Uncle Vova's Tree
|Uncle Vova's Tree by Patricia Polacco. Philomel Books, 1989.|
If you were to ask Mr. B, "Who is your favorite current children's book author," he would say, "Patricia Polacco." We do not own any of her books (yet - we need to change this soon!) and the girls have only read two or three. Mr. B. used to work in a book store, too, and he told me that whenever her books came into receiving, he would stop for a moment and read them. I am trying to check everything out that I can now, including this out-of-print gem.
Uncle Vova's Tree takes place in the home of Polacco's great aunt and uncle, as they host the extended family for the Russian Orthodox Christmas feast, which takes place at Epiphany, in January.
There are so many marvelous touches, as Polacco recounts the traditions, crafts, and foods of her relatives, who came from multiple parts of Russia. You find yourself forgetting that the story takes place on a Midwestern farm.
Look at this cake! I want this cake.
At the center of it all is the family patriarch, Uncle Vova, who adores Christmas the most. Vova dances, and leads the children through the snow for a sleigh ride, at the end of which they decorate a large outdoor tree - Uncle Vova's tree - for the animals on the farm.
After decorating Uncle Vova's tree, the children return to the house for the feast and to see the Christmas tree, decorated by the women while they were out.
Uncle Vova makes the children promise to never forget his tree.
The following Christmas, Uncle Vova is gone. Christmas just isn't the same. Then they remember the tree. They forgot the tree! Everyone rushes outside...
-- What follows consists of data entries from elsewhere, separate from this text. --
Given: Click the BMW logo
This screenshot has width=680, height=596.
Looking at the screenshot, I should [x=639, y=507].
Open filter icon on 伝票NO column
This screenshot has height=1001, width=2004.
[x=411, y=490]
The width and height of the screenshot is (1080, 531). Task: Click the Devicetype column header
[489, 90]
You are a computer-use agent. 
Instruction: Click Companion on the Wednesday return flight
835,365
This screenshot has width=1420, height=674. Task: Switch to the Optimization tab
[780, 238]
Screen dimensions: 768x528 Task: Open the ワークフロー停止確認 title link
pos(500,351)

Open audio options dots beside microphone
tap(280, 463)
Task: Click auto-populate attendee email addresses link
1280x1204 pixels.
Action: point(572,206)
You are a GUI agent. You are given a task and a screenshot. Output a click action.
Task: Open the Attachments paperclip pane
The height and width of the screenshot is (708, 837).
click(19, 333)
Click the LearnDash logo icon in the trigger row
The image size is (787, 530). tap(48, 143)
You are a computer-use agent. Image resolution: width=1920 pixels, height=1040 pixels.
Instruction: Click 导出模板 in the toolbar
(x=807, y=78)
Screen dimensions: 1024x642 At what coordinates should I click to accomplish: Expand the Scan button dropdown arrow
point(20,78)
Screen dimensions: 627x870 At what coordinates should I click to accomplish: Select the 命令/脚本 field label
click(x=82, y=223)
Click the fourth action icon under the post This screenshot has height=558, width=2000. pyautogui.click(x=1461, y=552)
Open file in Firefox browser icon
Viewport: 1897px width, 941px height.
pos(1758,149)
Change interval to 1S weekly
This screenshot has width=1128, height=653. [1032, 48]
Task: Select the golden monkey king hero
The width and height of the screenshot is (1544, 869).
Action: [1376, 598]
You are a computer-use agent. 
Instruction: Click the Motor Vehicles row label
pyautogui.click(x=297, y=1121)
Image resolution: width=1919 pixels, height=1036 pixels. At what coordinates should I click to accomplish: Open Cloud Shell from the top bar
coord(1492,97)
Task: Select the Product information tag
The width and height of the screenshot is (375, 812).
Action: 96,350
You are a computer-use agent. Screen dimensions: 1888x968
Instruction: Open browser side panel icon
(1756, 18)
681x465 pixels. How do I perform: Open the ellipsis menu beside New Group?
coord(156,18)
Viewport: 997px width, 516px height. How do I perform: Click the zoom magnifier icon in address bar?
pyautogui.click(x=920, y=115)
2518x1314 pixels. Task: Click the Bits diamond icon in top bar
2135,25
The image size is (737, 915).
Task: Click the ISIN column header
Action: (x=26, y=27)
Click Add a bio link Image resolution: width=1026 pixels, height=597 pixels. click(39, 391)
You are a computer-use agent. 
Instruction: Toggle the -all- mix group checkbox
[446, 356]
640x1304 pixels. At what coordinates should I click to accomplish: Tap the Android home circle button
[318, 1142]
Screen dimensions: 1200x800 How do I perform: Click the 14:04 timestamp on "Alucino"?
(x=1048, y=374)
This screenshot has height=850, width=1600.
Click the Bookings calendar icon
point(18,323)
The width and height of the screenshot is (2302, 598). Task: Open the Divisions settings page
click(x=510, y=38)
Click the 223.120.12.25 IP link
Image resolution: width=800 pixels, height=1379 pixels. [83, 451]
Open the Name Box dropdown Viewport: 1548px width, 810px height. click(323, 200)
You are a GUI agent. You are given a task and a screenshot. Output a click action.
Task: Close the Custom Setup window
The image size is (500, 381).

to find a Christmas miracle.
It may take you out of the homey realism of the story a bit, to see animals decorating a tree. But the sentiment, not to mention the beautiful illustrations, may make you willing to suspend your disbelief for a while.
In addition to this one, we checked out a lovely book called The Trees of the Dancing Goats, which takes place in the home of her Russian-Jewish grandparents. It is Hanukkah, and Grampa has carved marvelous wooden animals to give as gifts for the eight nights. When the Christian friends and neighbors fall victim to scarlet fever, the family cuts small Christmas trees, decorated with the wooden animals, to deliver to the neighbors for Christmas.
I know I'll be playing catch-up, checking out more by Patricia Polacco this year, which will please Mr. B to no end. The man has great taste.